Even op de tanden bijten, het hoort nou eenmaal bij deze levensfase. Dat krijgen vrouwen met ernstige overgangsklachten vaak te horen bij de huisarts. Gynaecologenvereniging NVOG en lotgenotenstichting Vuurvrouw vinden dat huisartsen deze vrouwen nu vaak tekort doen.
Volgens de twee organisaties is de behandelrichtlijn van huisartsen achterhaald. Vanwege een gebrek aan kennis krijgen vrouwen in de overgang ten onrechte geen goede, actuele informatie over mogelijke behandelingen. "Het is een blinde vlek", zegt Eveline Bakker van Vuurvrouw.
Iedere nacht de verwarming op 100
Ook Marian Kruydenhof (48) kreeg twee jaar geleden niet de hulp waarop ze hoopte van haar huisarts. "Ik had enorme gewrichtspijnen en was verschrikkelijk moe. Maar ik kreeg te horen: je bent niet ziek, de klachten horen bij de overgang en leer er maar mee leven."
Omdat ze zich ook somber voelde, kreeg ze wel een verwijzing naar een psycholoog. "Maar na één gesprek wist ik al: dit is niet wat ik nodig heb. Ik heb behoefte aan slaap. Ik word nu iedere nacht wakker omdat voor mijn gevoel de verwarming op 100 graden staat."
Uiteindelijk kwam ze bij een gynaecoloog terecht. "Zij wees me op alle opties. Ik heb gekozen voor hormoontherapie. Het gaat om een kleine hoeveelheid, maar mijn klachten zijn met 90 procent afgenomen. Ik ben weer mezelf en ik heb weer energie."
Een flink deel van de huisartsen herkent de overgangsklachten niet, stelt gynaecologe Dorenda van Dijken vast. Zij is voorzitter van de Dutch Menopause Society, onderdeel van de gynaecologenvereniging NVOG. "En als huisartsen de klachten wel herkennen, zijn ze erg terughoudend om een behandeling met hormonen voor te schrijven."

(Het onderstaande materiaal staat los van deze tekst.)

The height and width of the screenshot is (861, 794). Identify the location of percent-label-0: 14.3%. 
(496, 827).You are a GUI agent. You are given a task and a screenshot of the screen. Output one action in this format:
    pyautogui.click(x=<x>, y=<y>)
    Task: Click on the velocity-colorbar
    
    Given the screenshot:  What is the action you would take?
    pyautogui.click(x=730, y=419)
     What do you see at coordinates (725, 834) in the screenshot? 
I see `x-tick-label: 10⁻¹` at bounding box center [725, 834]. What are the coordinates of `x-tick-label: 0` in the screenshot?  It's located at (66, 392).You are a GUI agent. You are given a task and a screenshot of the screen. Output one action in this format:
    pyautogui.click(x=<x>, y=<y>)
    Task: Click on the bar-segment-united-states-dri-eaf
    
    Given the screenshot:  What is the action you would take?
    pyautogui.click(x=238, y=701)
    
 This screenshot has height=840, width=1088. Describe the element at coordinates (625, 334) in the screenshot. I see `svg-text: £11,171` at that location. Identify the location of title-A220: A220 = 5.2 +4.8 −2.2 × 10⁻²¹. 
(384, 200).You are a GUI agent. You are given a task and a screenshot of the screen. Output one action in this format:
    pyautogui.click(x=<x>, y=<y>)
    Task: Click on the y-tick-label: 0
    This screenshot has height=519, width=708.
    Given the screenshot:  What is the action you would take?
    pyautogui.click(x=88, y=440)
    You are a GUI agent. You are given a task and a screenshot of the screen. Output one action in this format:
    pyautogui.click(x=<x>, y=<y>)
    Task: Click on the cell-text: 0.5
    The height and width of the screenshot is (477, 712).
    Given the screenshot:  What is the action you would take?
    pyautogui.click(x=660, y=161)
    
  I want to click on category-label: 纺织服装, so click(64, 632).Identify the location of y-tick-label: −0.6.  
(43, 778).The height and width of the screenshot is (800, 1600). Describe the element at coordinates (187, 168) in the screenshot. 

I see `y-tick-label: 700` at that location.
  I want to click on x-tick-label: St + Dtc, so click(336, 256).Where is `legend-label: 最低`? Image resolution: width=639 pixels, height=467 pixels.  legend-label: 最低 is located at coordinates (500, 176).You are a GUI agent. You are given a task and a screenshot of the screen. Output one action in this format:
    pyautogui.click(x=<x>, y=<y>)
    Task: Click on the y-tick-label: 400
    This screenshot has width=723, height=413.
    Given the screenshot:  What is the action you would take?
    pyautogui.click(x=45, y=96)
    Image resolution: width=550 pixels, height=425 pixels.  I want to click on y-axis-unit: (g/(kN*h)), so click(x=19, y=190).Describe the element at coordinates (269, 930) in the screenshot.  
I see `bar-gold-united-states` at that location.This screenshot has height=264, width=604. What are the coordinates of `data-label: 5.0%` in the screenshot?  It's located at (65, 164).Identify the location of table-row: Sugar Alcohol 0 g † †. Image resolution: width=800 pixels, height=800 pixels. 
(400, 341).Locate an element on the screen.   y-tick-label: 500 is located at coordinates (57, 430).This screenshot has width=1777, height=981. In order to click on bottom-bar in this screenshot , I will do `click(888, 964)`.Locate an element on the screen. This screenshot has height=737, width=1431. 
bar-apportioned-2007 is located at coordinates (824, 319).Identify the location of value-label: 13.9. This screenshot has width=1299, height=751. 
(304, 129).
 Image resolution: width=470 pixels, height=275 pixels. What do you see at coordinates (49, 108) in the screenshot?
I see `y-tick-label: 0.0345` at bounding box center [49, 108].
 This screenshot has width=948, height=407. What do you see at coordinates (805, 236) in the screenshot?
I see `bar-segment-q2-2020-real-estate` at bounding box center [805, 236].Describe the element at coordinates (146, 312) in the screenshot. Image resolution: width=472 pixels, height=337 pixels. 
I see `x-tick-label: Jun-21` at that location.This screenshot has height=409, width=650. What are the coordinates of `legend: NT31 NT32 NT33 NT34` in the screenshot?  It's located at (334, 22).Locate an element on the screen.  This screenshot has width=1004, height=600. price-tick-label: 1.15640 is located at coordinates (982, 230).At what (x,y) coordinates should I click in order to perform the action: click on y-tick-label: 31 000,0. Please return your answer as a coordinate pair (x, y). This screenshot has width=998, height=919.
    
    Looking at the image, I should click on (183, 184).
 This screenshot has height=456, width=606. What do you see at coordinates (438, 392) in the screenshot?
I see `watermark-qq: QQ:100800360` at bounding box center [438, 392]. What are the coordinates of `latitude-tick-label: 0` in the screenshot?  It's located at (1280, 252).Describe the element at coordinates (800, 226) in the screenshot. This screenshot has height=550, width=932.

Nederland wijkt hierin sterk af van omringende Europese landen. Daar ligt het gebruik van hormonen op 25 tot 40 procent, zegt Van Dijken. In Nederland op amper 4 procent. "In de huisartsenrichtlijn staat dat medicatie bij overgangsklachten zelden nodig is. Dat is ontmoedigend."
Overgangsklachten zijn, volgens dezelfde richtlijn, ook geen reden om door te verwijzen. Van Dijken wijt deze terughoudendheid aan een gebrek aan kennis bij huisartsen over de overgang en de laatste wetenschappelijke stand van zaken. "Er wordt nog steeds gedacht dat je, kort door de bocht, van hormoontherapie borstkanker krijgt. Dit is achterhaald." De duur van de hormoontherapie bepaalt de risico's op borstkanker, legt ze uit. "Bij gebruik langer dan 5 tot 7 jaar is er een heel lichte toename op het risico van borstkanker."
Nu adviseren huisartsen wel regelmatig om de anticonceptiepil door te slikken, zo hoort Eveline Bakker terug van de 10.000 vrouwen die zijn aangesloten bij de lotgenotenstichting Vuurvrouw. "Dat is oprecht heel raar, want in de pil zitten ook hormonen. En in veel hogere doseringen." Van Dijken vult aan: "Met de pil loop je als vrouw veel meer risico op borstkanker en trombose."
De gynaecologenvereniging NVOG pleit overigens niet voor hormoonbehandeling bij iedere vrouw in de overgang, maar vindt dat het de vrouw met ernstige klachten nu ten onrechte wordt onthouden. Die krijgt de optie vaak niet eens voorgelegd.
Tijdens haar menopauze-spreekuur in het Amsterdamse OLVG-ziekenhuis treft Van Dijken vrouwen die zich jarenlang met een kluitje in het riet gestuurd voelen. "Deze vrouwen knappen vaak enorm op van een hormoonbehandeling. Ze zeggen dan: ik heb mezelf en mijn leven weer terug."
'Geen aanleiding voor wijziging richtlijn'
Het Nederlands Huisartsengenootschap (NHG) laat, ondanks aandringen van de NVOG, weten geen aanleiding te zien om de richtlijn uit 2012 op korte termijn te wijzigen. "Er is naar onze mening niet echt baanbrekend onderzoek gedaan waardoor we zeggen: het moet ineens anders", zegt Jako Burgers van de NHG.
Bakker van Vuurvrouw noemt de reactie van de NHG "droevig". "Ik vind dat artsen hun gelederen moeten sluiten en samen op zoek moeten gaan naar de best mogelijke behandeling voor deze groep vrouwen."